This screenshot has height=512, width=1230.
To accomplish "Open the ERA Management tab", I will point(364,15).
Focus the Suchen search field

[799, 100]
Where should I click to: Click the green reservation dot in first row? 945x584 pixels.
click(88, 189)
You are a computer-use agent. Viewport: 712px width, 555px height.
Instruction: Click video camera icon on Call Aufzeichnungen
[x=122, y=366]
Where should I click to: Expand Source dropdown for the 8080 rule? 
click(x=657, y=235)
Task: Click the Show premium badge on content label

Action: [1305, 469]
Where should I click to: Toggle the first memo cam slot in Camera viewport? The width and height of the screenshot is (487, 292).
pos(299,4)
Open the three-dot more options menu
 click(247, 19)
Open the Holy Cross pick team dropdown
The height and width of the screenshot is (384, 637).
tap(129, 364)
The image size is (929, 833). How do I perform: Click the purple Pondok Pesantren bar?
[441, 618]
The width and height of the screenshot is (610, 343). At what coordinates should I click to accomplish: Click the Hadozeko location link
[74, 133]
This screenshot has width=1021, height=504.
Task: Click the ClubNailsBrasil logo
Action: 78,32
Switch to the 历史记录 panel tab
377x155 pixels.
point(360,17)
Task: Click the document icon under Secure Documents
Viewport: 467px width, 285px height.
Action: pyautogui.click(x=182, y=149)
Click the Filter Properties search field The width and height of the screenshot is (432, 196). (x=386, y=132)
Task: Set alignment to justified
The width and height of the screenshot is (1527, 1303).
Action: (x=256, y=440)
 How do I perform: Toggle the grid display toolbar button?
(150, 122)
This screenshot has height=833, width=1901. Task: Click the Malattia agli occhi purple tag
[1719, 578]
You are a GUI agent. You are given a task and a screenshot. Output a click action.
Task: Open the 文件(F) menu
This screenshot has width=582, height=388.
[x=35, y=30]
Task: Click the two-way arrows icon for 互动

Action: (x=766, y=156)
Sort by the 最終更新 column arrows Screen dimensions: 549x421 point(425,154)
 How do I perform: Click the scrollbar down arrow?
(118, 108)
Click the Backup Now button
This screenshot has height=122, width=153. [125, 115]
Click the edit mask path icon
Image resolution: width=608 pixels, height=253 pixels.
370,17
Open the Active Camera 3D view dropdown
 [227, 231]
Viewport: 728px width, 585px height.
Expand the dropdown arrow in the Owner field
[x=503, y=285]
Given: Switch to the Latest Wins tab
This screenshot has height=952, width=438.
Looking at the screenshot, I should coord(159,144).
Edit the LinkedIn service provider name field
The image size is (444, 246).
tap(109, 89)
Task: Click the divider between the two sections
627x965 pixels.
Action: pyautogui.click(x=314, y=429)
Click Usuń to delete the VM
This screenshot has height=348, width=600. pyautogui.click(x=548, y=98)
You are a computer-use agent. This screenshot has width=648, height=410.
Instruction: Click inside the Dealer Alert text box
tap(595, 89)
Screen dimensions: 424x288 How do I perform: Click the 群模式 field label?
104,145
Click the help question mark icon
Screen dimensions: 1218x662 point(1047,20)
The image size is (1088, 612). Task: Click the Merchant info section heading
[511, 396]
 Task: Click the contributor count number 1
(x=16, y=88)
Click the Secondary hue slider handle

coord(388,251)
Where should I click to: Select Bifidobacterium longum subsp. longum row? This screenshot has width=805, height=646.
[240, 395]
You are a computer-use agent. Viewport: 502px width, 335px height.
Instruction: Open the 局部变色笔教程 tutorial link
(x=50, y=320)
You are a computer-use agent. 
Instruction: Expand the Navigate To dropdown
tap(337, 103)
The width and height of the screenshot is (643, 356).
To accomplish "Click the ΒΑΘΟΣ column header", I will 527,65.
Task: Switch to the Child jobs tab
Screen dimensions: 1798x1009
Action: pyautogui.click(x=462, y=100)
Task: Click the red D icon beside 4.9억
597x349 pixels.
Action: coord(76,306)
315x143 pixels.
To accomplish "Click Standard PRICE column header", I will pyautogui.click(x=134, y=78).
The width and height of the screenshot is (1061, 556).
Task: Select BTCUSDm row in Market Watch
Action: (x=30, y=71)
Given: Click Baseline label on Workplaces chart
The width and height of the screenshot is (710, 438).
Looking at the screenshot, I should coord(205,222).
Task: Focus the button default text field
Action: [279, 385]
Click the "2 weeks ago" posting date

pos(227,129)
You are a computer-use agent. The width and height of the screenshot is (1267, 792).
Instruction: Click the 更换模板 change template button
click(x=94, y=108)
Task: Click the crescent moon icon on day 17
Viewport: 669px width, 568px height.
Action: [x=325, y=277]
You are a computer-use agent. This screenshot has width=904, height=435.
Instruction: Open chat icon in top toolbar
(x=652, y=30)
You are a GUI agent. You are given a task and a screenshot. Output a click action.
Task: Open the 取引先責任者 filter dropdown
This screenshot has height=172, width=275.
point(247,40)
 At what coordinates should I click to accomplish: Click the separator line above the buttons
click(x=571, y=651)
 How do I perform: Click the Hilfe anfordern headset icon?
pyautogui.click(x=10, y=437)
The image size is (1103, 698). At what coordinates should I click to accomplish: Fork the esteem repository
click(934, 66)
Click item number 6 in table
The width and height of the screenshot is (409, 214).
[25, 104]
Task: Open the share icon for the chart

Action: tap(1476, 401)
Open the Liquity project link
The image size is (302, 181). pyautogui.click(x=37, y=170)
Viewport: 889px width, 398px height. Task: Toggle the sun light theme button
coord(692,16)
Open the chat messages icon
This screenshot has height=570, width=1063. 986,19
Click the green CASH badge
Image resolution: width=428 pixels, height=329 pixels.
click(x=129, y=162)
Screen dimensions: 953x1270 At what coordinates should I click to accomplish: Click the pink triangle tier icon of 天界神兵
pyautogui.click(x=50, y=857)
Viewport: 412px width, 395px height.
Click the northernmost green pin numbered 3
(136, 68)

WHAT TO DO: Reproduce each of the records word for word.

RESPONSE BELOW:
This screenshot has height=512, width=1230.
To accomplish "Open the ERA Management tab", I will point(364,15).
Focus the Suchen search field

[799, 100]
Where should I click to: Click the green reservation dot in first row? 945x584 pixels.
click(88, 189)
You are a computer-use agent. Viewport: 712px width, 555px height.
Instruction: Click video camera icon on Call Aufzeichnungen
[x=122, y=366]
Where should I click to: Expand Source dropdown for the 8080 rule? 
click(x=657, y=235)
Task: Click the Show premium badge on content label

Action: [1305, 469]
Where should I click to: Toggle the first memo cam slot in Camera viewport? The width and height of the screenshot is (487, 292).
pos(299,4)
Open the three-dot more options menu
 click(247, 19)
Open the Holy Cross pick team dropdown
The height and width of the screenshot is (384, 637).
tap(129, 364)
The image size is (929, 833). How do I perform: Click the purple Pondok Pesantren bar?
[441, 618]
The width and height of the screenshot is (610, 343). At what coordinates should I click to accomplish: Click the Hadozeko location link
[74, 133]
This screenshot has width=1021, height=504.
Task: Click the ClubNailsBrasil logo
Action: 78,32
Switch to the 历史记录 panel tab
377x155 pixels.
point(360,17)
Task: Click the document icon under Secure Documents
Viewport: 467px width, 285px height.
Action: pyautogui.click(x=182, y=149)
Click the Filter Properties search field The width and height of the screenshot is (432, 196). (x=386, y=132)
Task: Set alignment to justified
The width and height of the screenshot is (1527, 1303).
Action: (x=256, y=440)
 How do I perform: Toggle the grid display toolbar button?
(150, 122)
This screenshot has height=833, width=1901. Task: Click the Malattia agli occhi purple tag
[1719, 578]
You are a GUI agent. You are given a task and a screenshot. Output a click action.
Task: Open the 文件(F) menu
This screenshot has width=582, height=388.
[x=35, y=30]
Task: Click the two-way arrows icon for 互动

Action: (x=766, y=156)
Sort by the 最終更新 column arrows Screen dimensions: 549x421 point(425,154)
 How do I perform: Click the scrollbar down arrow?
(118, 108)
Click the Backup Now button
This screenshot has height=122, width=153. [125, 115]
Click the edit mask path icon
Image resolution: width=608 pixels, height=253 pixels.
370,17
Open the Active Camera 3D view dropdown
 [227, 231]
Viewport: 728px width, 585px height.
Expand the dropdown arrow in the Owner field
[x=503, y=285]
Given: Switch to the Latest Wins tab
This screenshot has height=952, width=438.
Looking at the screenshot, I should coord(159,144).
Edit the LinkedIn service provider name field
The image size is (444, 246).
tap(109, 89)
Task: Click the divider between the two sections
627x965 pixels.
Action: pyautogui.click(x=314, y=429)
Click Usuń to delete the VM
This screenshot has height=348, width=600. pyautogui.click(x=548, y=98)
You are a computer-use agent. This screenshot has width=648, height=410.
Instruction: Click inside the Dealer Alert text box
tap(595, 89)
Screen dimensions: 424x288 How do I perform: Click the 群模式 field label?
104,145
Click the help question mark icon
Screen dimensions: 1218x662 point(1047,20)
The image size is (1088, 612). Task: Click the Merchant info section heading
[511, 396]
 Task: Click the contributor count number 1
(x=16, y=88)
Click the Secondary hue slider handle

coord(388,251)
Where should I click to: Select Bifidobacterium longum subsp. longum row? This screenshot has width=805, height=646.
[240, 395]
You are a computer-use agent. Viewport: 502px width, 335px height.
Instruction: Open the 局部变色笔教程 tutorial link
(x=50, y=320)
You are a computer-use agent. 
Instruction: Expand the Navigate To dropdown
tap(337, 103)
The width and height of the screenshot is (643, 356).
To accomplish "Click the ΒΑΘΟΣ column header", I will 527,65.
Task: Switch to the Child jobs tab
Screen dimensions: 1798x1009
Action: pyautogui.click(x=462, y=100)
Task: Click the red D icon beside 4.9억
597x349 pixels.
Action: coord(76,306)
315x143 pixels.
To accomplish "Click Standard PRICE column header", I will pyautogui.click(x=134, y=78).
The width and height of the screenshot is (1061, 556).
Task: Select BTCUSDm row in Market Watch
Action: (x=30, y=71)
Given: Click Baseline label on Workplaces chart
The width and height of the screenshot is (710, 438).
Looking at the screenshot, I should coord(205,222).
Task: Focus the button default text field
Action: [279, 385]
Click the "2 weeks ago" posting date

pos(227,129)
You are a computer-use agent. The width and height of the screenshot is (1267, 792).
Instruction: Click the 更换模板 change template button
click(x=94, y=108)
Task: Click the crescent moon icon on day 17
Viewport: 669px width, 568px height.
Action: [x=325, y=277]
You are a computer-use agent. This screenshot has width=904, height=435.
Instruction: Open chat icon in top toolbar
(x=652, y=30)
You are a GUI agent. You are given a task and a screenshot. Output a click action.
Task: Open the 取引先責任者 filter dropdown
This screenshot has height=172, width=275.
point(247,40)
 At what coordinates should I click to accomplish: Click the separator line above the buttons
click(x=571, y=651)
 How do I perform: Click the Hilfe anfordern headset icon?
pyautogui.click(x=10, y=437)
The image size is (1103, 698). At what coordinates should I click to accomplish: Fork the esteem repository
click(934, 66)
Click item number 6 in table
The width and height of the screenshot is (409, 214).
[25, 104]
Task: Open the share icon for the chart

Action: tap(1476, 401)
Open the Liquity project link
The image size is (302, 181). pyautogui.click(x=37, y=170)
Viewport: 889px width, 398px height. Task: Toggle the sun light theme button
coord(692,16)
Open the chat messages icon
This screenshot has height=570, width=1063. 986,19
Click the green CASH badge
Image resolution: width=428 pixels, height=329 pixels.
click(x=129, y=162)
Screen dimensions: 953x1270 At what coordinates should I click to accomplish: Click the pink triangle tier icon of 天界神兵
pyautogui.click(x=50, y=857)
Viewport: 412px width, 395px height.
Click the northernmost green pin numbered 3
(136, 68)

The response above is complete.